Dia desses escrevi um posfácio para o vindouro livro de uma ex-orientanda (já escrevi o prefácio do livro anterior dela, aqui é acompanhamento/serviço completo!): lembrei de Robert Pirsig e seu "Zen and the Art of Motorcycle Maintenance": o rigor metodológico estrito não deveria ser coisa de cientistas antiquados, alienados e reacionários. É, sim, coisa de apaixonados: o verdadeiro cientista é rigoroso e sóbrio, não porque quer construir verdades absolutas, mas porque quer evoluir, construir pontes sólidas e permitir aos próximos que refaçam - e quiçá desmintam - seus passos. O resto é papagaiada e achismo (fontes de outra ordem).


Como a breguice suprema da new age nunca vai embora, por deus?



UM LIVRO: já que fora citado acima, 'Zen e a arte de consertar motocicletas' é um livro recomendável, porém dúbio e, por vezes, maçante até. Relata em tons biográficos um tanto quanto "soltos" a própria busca do autor, Robert M. Pirsig por um meta diálogo científico-acadêmico, narrando uma jornada que parece ela própria uma imensa palestra (ou conversa) sobre os limites e propósitos do estudo e da dedicação técnica e estudiosa. Fala tanto de isolamento, esquizofrenia e problemas de relacionamento quanto discursa imponentemente de forma interessante sobre epistemologia e sobre o que pensar e esperar das ciências (e de seus protagonistas).

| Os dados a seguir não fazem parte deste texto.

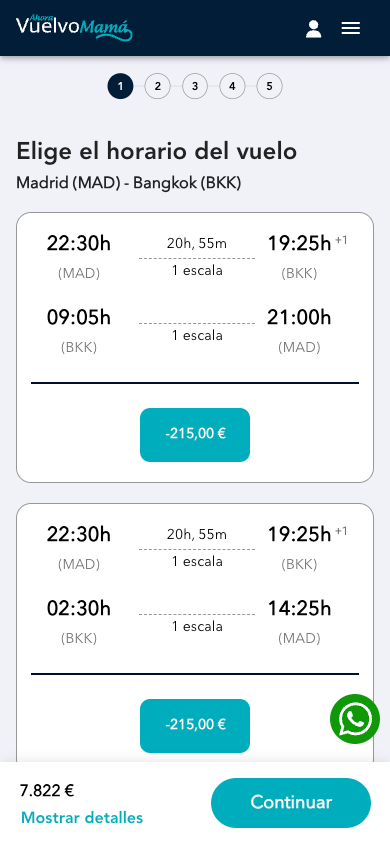Expand Mostrar detalles price breakdown
390x844 pixels.
pyautogui.click(x=82, y=818)
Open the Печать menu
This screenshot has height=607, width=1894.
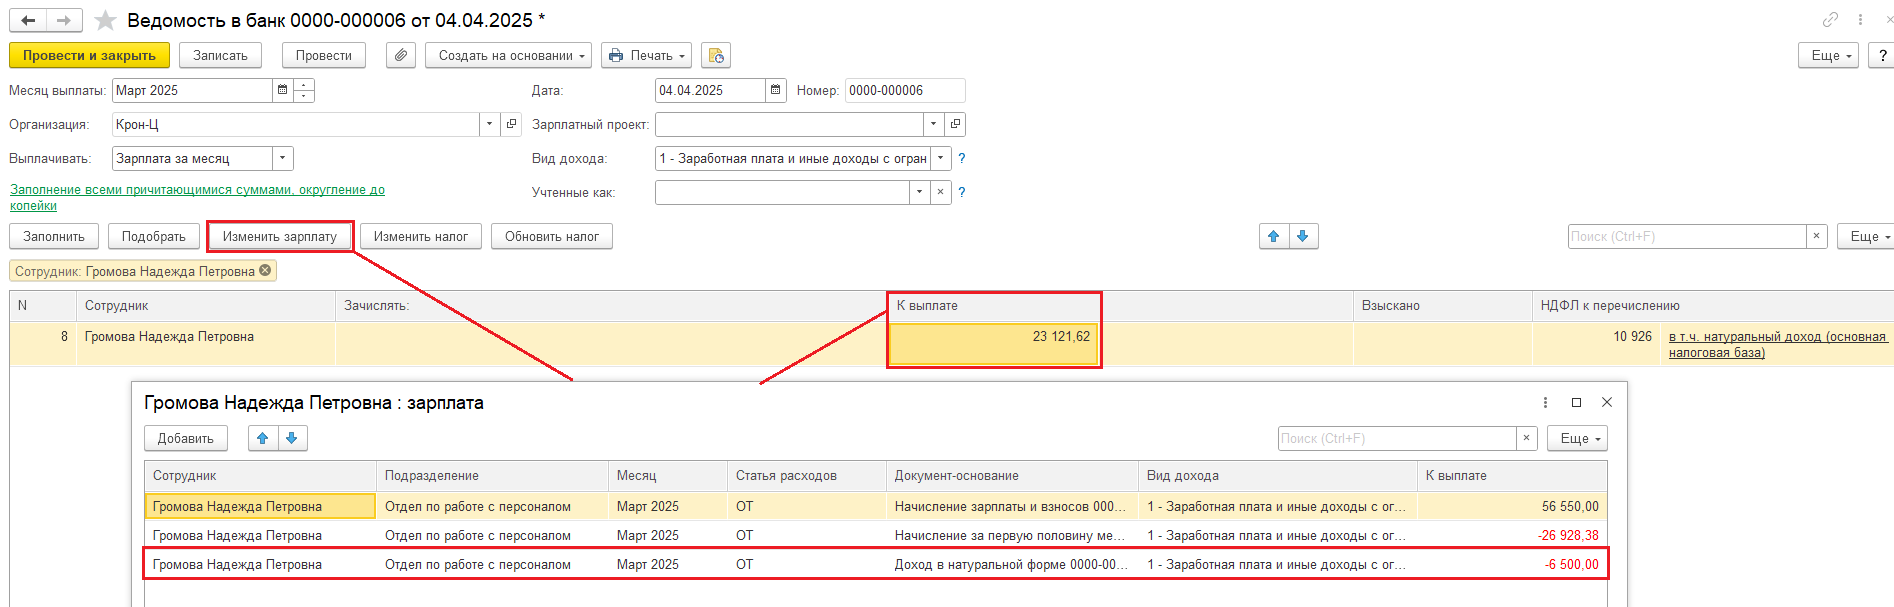pos(647,56)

UM DISCO: por mais que faça quase 30 anos da morte do genial Chico Science, há pessoas que associam exclusivamente a ele e aos (lamentavelmente apenas) dois trabalhos à frente da Nação Zumbi a trajetória da banda, que por todo esse tempo se manteve ativa e dona de algumas das melhores apresentações musicais que é possível ver em nosso país. Voltando a escutar o disco de 2014, intitulado apenas "Nação Zumbi", é possível ter um testemunho da distância de duas décadas para o primeiro trabalho em um álbum absolutamente ímpar que briga de foice com os discos na presença de Chico como os melhores trabalhos deles. É desse disco que saem petardos como "Foi de amor", "Bala perdida", a adocicada "A melhor hora da praia" e a obviamente reverenciada "Um sonho" (fazer o que, se é uma das canções mais incríveis já lançadas e um dos momentos mais sublimes do gênio da guitarra, Lúcio Maia?)


UM FILME: já havia escutado falar, mas foi a partir de uma dica - do Caio Maximino - no Viracasacas que eu anotei a ideia de assistir "Possessão" (1981, Andrzej Żuławski). Um filme de "terror" (você vai entender as aspas) absolutamente inusual e incrível, onde Isabelle Adani e Sam Neil estão em uma espécie de laboratório de atuação a céu aberto, vivenciando as agruras de um casal com um comportamento errático e absurdo da esposa após ela suscitar o divórcio que parece (e só parece) ser ocasionado por um romance vivido por ela com outro homem. Um paralelo incrível e escancarado com o cenário da trama, que é a Alemanha e a Berlim divididas cogentemente, (coisas que são difíceis de acreditar até hoje). Esquisitíssimo, do tipo que não é um prato que você pensa em encarar o trânsito até o recinto do outro lado da cidade para degustar. Talvez você nunca o peça de novo. Mas: sensações.